General characteristics
- Type: Motor launch
- Displacement: 130 t (130 long tons)
- Length: 45.5 m (149 ft 3 in)
- Beam: 5 m (16 ft 5 in)
- Draft: 1.4 m (4 ft 7 in)
- Propulsion: 2 propellers; 1,900 bhp (1,400 kW); Diesel engines;
- Speed: 19 knots (35 km/h; 22 mph)
- Armament: 1 × 76 mm (3.0 in) naval gun; 1 × 40 mm (1.6 in) anti-aircraft gun; 2 × 12.7 mm (0.50 in) machine guns; 20 depth charges;

= B-class motor launch =

Royal Netherlands Navy ship class

The B class was a ship class of sixteen motor launches built in the Dutch East Indies for the Royal Netherlands Navy. However, before the motor launches could be completed the Dutch East Indies was invaded by the Japanese. To prevent the vessels from being captured they were scuttled. Nonetheless, seven motor launches were salvaged and completed as auxiliary submarine chasers by the Japanese and taken into service of the Imperial Japanese Navy as the Cha 103 class.

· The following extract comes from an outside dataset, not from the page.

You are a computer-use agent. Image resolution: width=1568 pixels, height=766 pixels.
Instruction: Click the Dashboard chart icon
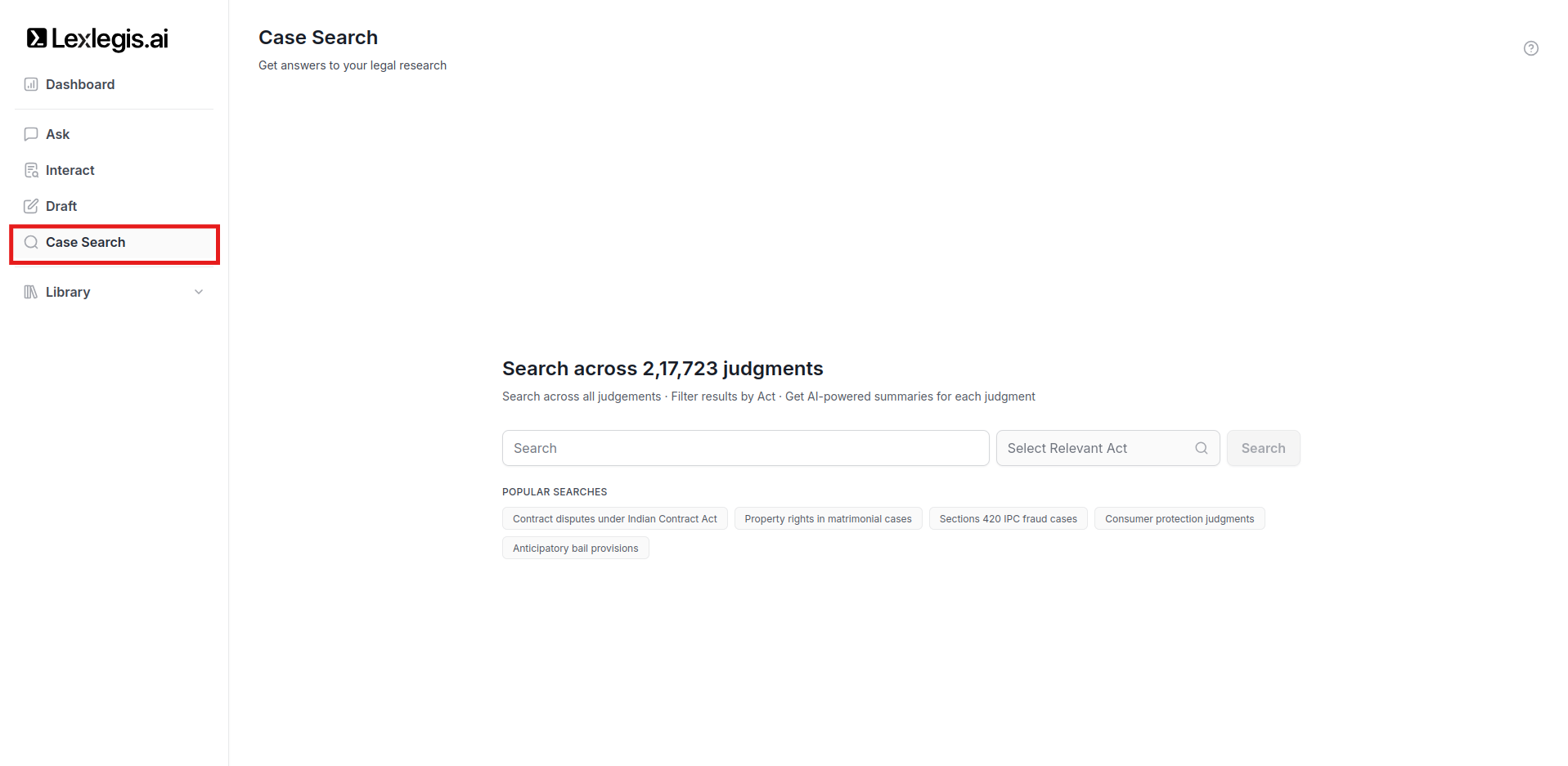tap(31, 84)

==Design and construction==
The B-class motor launches were built in the Dutch East Indies at the shipyards of Droogdok Maatschappij Soerabaja, Marine Etablissement te Soerabaja and Indische Maatschappij Palembang. They were designed to be able to perform various roles such as auxiliary submarine chaser, patrol vessel and auxiliary minesweeper. The launches measured 45.5 m in length, had a beam of 5.0 m and a draft of 1.4 m. Furthermore, they had a displacement of 130 tons and were equipped with diesel engines that could produce 1900 bhp. This allowed the launches to reach a maximum speed of 19 kn. As armament they had a single 76 mm naval gun, a single 40 mm anti-aircraft gun, two 12.7 mm machine guns and 20 depth charges.

===Cha 103 class===
The seven motor launches that were salvaged and completed as auxiliary submarine chasers by the Japanese became known as the Cha 103 class. These submarine chasers were equipped with different diesel engines and armament in comparison to their original B class design. Four chasers (Cha 103, Cha 105, Cha 107 and Cha 108) were equipped with diesel engines that could produce 1800 bhp, which allowed them to reach a maximum speed of 20 kn. Two (Cha 114 and Cha 115) were equipped with diesel engines that could produce 1500 bhp, which allowed them to reach a maximum speed of 19 knots. While the last one, Cha 106, was equipped with diesel engines that could produce 1200 bhp, which allowed the chaser to reach a maximum speed of 16.5 kn. All auxiliary submarine chasers of the Cha 103 class were armed with a single 47 mm Yamanouchi gun, a 13.2 mm machine gun, a 7.7 mm machine gun and two depth charge rails that could carry a total of 32 depth charges.